▶ _Text shown_
Annoying Dutch adverts: pretty pans and superfluous sloths

Filed under: Animals,Weird by Orangemaster @ 10:42 am

‘Mooi’, the word repeated in the video below means ‘nice’ or ‘pretty’ — you get the idea. The problem with this advert is near the end when the man says, ‘they’re all really nice pans, but where can I find (buy) them?’ His tone is irritating, as if he’s imitating a stereotyped middle-aged Dutch woman or possibly a gay-ish man. The woman, who sounds more like a Dutch man, answers ‘fonq’, a brand name pronounced a bit like ‘funk’. ‘Are you going to cook, then?’, she says in an insulting manner, implying the man doesn’t do any cooking. ‘No, I’m going to bash your brains in with them,’ a retort that is meant to be funny, but falls flat like a pancake on the floor.

▶ _Dataset section_
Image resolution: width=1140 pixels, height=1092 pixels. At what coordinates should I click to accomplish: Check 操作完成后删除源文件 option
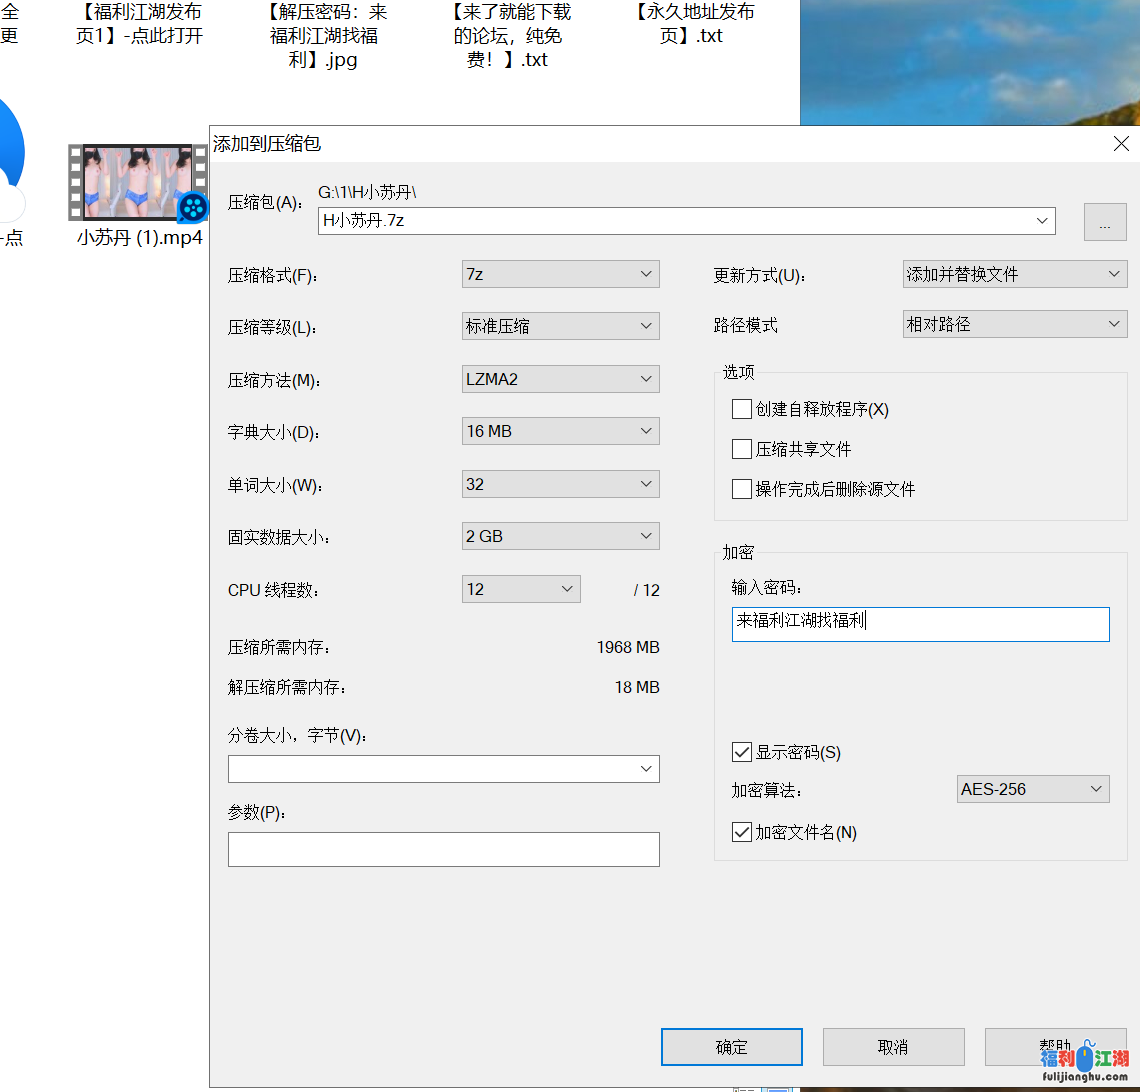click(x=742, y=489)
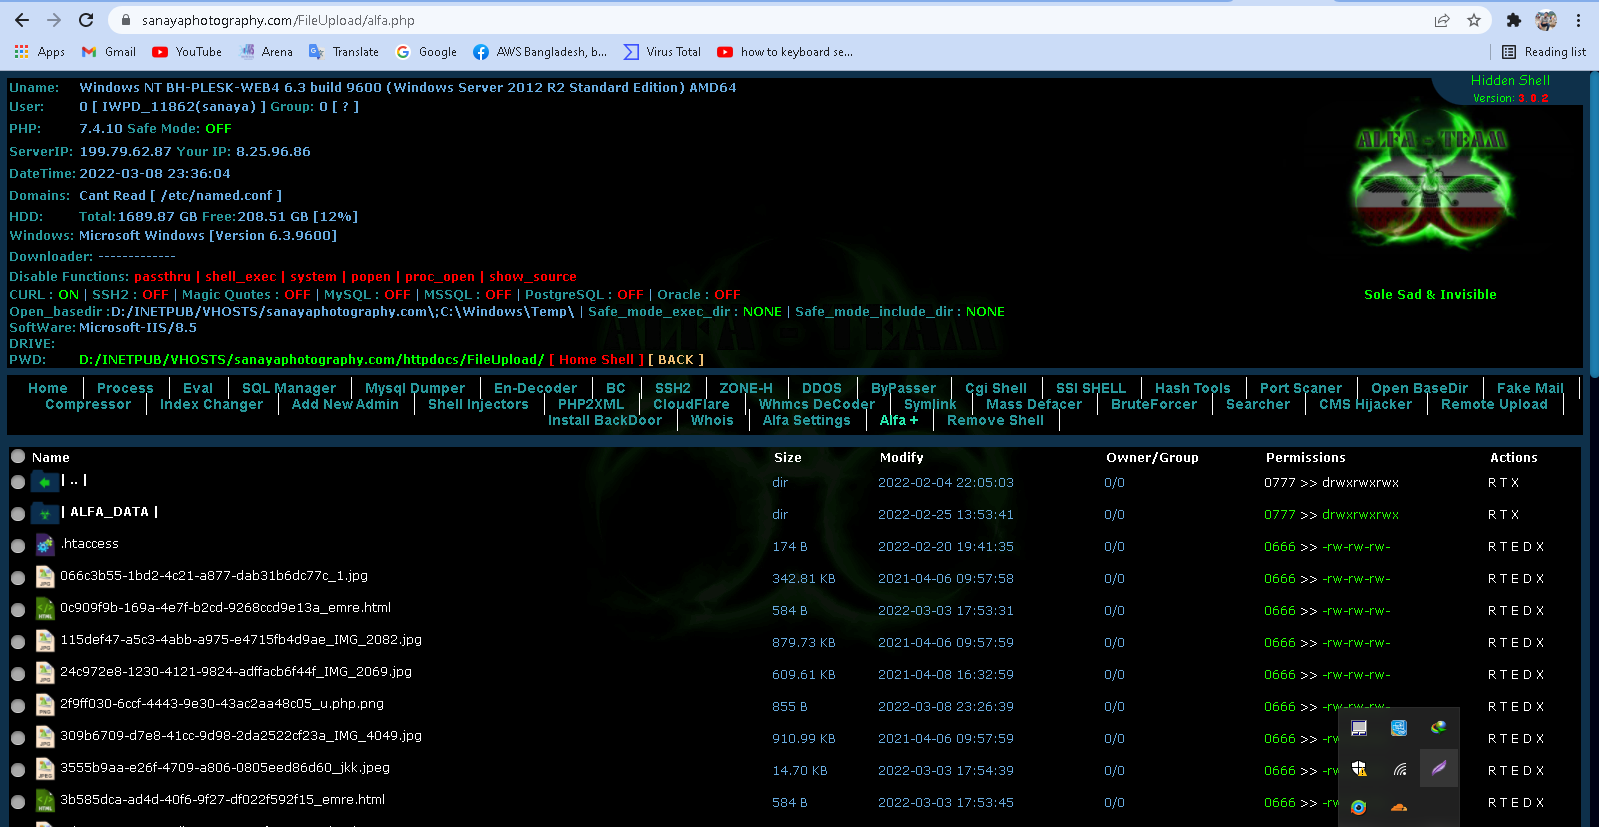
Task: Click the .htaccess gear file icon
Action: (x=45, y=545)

▶ _Task item 1_
From the advert post, return the passage starting with "Annoying Dutch adverts: pretty" and going on through "on the floor.".
▶ _Task item 2_
Answer these questions from the advert post:
(a) What does the word 'mooi' mean?
(b) What brand name does the woman give as her answer?
(c) At what time was the post filed?
The lines are separate material and have nothing to do with the advert post.

▶ _Response 1_
Annoying Dutch adverts: pretty pans and superfluous sloths

Filed under: Animals,Weird by Orangemaster @ 10:42 am

‘Mooi’, the word repeated in the video below means ‘nice’ or ‘pretty’ — you get the idea. The problem with this advert is near the end when the man says, ‘they’re all really nice pans, but where can I find (buy) them?’ His tone is irritating, as if he’s imitating a stereotyped middle-aged Dutch woman or possibly a gay-ish man. The woman, who sounds more like a Dutch man, answers ‘fonq’, a brand name pronounced a bit like ‘funk’. ‘Are you going to cook, then?’, she says in an insulting manner, implying the man doesn’t do any cooking. ‘No, I’m going to bash your brains in with them,’ a retort that is meant to be funny, but falls flat like a pancake on the floor.

▶ _Response 2_
(a) 'Nice' or 'pretty'
(b) 'fonq'
(c) 10:42 am